Probability that m samples without replacement cover the entire set

111 Views Asked by At

Let $n$ be the size of the set $S = \{s_1, s_2, ..., s_n\}$ of unique items. Let $m$ be the number of players $p_1, p_2, ..., p_m$. Each player draws $k < n$ items from the set $S$ without replacement and with uniform probability, forming their own subset $p_i = \{p_{i, 1}, p_{i, 2}, ..., p_{i, k} \}$. Each player draws their item iid, so different players can hold the same item.

Given the size of the set $n$, the number of players $m$, and the sample size of each player $k$, what is the probability that the union of the sets of all the $m$ players cover the entire set $S$? i.e. that $p_1 \cup p_2 \cup ... \cup p_m = S$?

I'm not sure if this is a solved problem or not, so any analysis of the probability would also be appreciated (e.g. approximations, lower/upper bound, asymptotic behaviors)! Solutions other than closed form are also appreciated (e.g. recursive, polynomial-time algorithm).

1

There are 1 best solutions below

0
On BEST ANSWER

With the help of @lulu I found this closed form solution:

Fix $r$ elements in the set $S$. The probability that one player does not sample any of those $r$ elements is $\binom{n-r}{k}/\binom{n}{k}$. The probability that all $m$ players do not sample those $r$ elements is $(\binom{n-r}{k}/\binom{n}{k})^m$.

There are $\binom{n}{r}$ such ways to choose those $r$ elements.
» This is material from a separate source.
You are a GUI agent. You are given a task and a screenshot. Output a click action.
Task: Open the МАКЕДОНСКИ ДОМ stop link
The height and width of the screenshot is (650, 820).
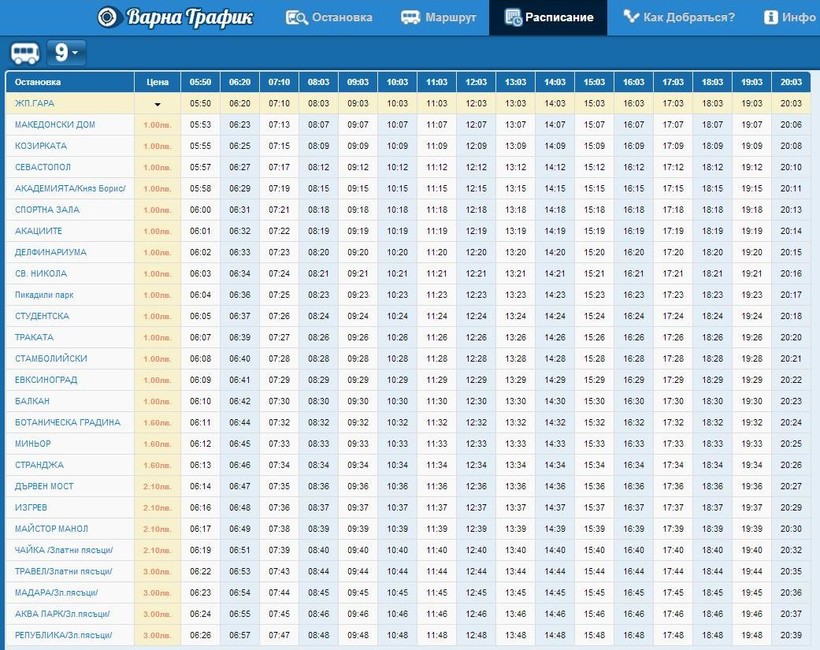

Therefore the probability that all the players do not sample any arbitrary set of $r$ elements is $(\binom{n-r}{k}/\binom{n}{k})^m \binom{n}{r}$. Let $P(r) = (\binom{n-r}{k}/\binom{n}{k})^m \binom{n}{r}$

Due to the principle of inclusion/excluson, the probability that all the players can cover the entire set $S$ is: $P^* = 1 - P(1) + P(2) - ... + (-1)^{n-k}P(n-k)$ $ = 1 + \sum_{i=0}^{n-k} (-1)^i (\binom{n-i}{k}/\binom{n}{k})^m \binom{n}{i}$

Note that we don't consider the probability of missing more than $n-k$ items, since those probabilities will be $0$.